The Volvon and John Marsh
Within two years of his arrival in California, John Marsh had purchased Rancho de los Meganos, a Mexican land grant some “four leagues long and three leagues wide” (13,316 acres) at the base of Mt. Diablo. When Marsh came to live on the rancho in the spring of 1838, he found a village of about 30 native Volvon people there. His descriptions of these people were rather derogatory – though not unusual for the times: 
John Marsh about 1852. Courtesy of the Bancroft Library, University of California, Berkeley.

They are easily domesticated, not averse to labor, have a natural aptitude to learn mechanical trades, and, I believe, universally a fondness for music… They are not nearly so much addicted to intoxication as is common to other Indians. … 

                                                       John Marsh, 1838

Marsh put his Volvon neighbors to work building his four-room adobe near their village. He was still living in the adobe when he met and married Abigail Smith Tuck in 1851.

Abigail (Abby) Marsh was kinder than her husband in her depictions of the Volvon. She wrote to her parents in May of 1852 that

…there are about twenty [native] men, women, and children who live in huts a few yards from our door[.] They are of great service to us and are very harmless sort of people[.] Some of them have been with the Doctor [John Marsh] from his first coming into this country and helped him defend his cattle and house from thieves and robbers – they are faithful servants.

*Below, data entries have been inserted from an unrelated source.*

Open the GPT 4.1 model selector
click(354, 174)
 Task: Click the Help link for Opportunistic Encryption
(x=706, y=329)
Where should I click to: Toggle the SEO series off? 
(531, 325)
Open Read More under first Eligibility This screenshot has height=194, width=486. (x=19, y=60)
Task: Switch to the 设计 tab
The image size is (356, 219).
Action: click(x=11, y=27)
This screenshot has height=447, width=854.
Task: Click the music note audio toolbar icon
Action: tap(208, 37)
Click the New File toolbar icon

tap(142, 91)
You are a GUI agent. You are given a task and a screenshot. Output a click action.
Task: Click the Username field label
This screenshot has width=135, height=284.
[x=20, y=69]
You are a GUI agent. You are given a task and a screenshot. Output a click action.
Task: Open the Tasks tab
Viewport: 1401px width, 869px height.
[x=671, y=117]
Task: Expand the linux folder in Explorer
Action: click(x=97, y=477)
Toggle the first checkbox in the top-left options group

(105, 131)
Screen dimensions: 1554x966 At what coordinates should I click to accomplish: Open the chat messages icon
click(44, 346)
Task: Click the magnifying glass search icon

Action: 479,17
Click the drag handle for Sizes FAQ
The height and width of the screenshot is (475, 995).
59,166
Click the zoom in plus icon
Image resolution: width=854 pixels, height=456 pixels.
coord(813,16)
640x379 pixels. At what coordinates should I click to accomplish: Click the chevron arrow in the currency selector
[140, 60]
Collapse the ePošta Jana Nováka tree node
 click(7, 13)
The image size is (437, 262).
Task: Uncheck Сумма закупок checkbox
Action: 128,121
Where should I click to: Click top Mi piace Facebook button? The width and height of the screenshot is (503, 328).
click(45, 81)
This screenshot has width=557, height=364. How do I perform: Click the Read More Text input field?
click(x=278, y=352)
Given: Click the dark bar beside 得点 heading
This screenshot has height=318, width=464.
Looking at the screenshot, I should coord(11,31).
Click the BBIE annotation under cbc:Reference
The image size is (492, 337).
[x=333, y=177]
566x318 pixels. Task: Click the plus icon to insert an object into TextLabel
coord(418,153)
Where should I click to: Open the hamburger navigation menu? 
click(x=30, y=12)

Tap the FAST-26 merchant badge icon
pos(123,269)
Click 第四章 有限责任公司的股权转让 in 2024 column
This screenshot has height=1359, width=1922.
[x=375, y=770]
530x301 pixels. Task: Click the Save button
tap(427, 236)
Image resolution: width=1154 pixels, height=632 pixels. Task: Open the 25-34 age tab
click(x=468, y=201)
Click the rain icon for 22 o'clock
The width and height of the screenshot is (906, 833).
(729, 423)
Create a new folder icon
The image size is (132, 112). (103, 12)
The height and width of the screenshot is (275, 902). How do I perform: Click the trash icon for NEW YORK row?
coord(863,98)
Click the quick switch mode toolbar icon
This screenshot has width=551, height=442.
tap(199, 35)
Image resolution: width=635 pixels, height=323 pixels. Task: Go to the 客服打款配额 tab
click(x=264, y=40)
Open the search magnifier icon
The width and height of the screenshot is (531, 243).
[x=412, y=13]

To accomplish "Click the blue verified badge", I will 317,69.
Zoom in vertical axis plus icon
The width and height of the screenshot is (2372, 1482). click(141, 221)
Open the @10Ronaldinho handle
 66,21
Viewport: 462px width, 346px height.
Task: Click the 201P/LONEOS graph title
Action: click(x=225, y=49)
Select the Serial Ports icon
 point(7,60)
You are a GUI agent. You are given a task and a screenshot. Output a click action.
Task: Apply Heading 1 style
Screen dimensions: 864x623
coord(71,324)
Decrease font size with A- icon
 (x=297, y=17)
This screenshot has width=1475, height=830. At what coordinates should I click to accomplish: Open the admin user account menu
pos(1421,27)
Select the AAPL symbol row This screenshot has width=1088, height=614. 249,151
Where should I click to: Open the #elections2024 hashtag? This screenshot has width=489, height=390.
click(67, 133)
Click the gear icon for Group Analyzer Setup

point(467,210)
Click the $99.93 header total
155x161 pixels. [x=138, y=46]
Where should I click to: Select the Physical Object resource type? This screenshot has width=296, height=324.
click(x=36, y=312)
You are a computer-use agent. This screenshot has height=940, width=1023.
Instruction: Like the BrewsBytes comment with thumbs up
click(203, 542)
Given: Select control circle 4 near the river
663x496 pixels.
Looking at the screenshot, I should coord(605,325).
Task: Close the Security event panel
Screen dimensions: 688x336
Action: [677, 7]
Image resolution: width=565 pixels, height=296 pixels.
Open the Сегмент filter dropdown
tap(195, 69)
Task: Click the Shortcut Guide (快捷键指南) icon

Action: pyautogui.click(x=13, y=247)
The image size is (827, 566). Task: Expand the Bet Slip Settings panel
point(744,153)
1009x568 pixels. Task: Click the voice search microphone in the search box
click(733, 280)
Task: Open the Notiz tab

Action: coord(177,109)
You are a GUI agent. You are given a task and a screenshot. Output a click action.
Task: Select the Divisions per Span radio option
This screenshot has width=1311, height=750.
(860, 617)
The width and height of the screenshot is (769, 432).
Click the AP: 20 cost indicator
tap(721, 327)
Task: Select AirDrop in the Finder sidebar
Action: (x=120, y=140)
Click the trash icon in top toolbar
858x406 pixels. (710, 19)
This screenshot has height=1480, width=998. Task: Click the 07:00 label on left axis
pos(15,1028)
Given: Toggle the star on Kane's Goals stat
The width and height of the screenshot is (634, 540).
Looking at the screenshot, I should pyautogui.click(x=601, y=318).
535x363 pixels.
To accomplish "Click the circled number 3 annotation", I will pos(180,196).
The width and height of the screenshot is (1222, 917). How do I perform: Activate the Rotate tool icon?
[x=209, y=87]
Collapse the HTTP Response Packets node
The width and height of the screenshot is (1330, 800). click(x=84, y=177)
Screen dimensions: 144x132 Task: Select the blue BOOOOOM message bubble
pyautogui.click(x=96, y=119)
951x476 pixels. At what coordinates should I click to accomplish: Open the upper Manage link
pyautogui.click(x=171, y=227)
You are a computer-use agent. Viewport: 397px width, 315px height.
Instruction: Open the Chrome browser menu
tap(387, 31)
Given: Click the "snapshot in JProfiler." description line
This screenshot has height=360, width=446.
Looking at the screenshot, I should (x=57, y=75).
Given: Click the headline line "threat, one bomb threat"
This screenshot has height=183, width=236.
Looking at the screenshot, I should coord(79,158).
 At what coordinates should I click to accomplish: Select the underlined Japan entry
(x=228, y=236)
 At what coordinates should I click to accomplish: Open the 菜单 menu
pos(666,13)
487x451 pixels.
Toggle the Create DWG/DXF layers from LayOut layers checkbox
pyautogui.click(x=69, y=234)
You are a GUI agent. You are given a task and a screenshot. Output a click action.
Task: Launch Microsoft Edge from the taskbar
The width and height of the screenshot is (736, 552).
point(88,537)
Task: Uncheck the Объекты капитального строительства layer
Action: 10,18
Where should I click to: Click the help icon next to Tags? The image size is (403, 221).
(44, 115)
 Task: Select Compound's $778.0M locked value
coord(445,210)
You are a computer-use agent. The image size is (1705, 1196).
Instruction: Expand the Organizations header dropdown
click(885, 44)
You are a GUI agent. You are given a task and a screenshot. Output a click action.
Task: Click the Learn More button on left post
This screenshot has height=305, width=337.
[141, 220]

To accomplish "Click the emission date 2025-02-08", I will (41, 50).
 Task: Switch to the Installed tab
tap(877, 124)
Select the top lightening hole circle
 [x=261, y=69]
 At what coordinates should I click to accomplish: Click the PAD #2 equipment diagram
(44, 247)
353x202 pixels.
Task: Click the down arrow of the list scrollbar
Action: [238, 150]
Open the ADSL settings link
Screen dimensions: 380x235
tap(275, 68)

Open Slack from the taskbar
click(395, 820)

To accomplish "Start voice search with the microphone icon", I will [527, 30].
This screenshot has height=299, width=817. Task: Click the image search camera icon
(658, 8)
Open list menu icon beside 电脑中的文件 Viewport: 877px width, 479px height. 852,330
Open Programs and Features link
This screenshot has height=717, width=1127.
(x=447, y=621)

 Less than two years later, she wrote again, this time noting that, "We have no Indians in our family or near us now."

What happened to these people? Did they succumb to European diseases? Did they move to another location for some unknown reason? History records that by the early 1850s Marsh and his neighboring land owners had begun to have serious trouble with squatters, many of whom had come to California with the gold rush. Frontier law and order being what it was, the newcomers brought increased thievery and violence. They may also have driven the native Volvon off of their ancient land yet again.

Whatever the cause, it may be left to archaeologists to write the final chapter in this 7,000-year-long story written on the land.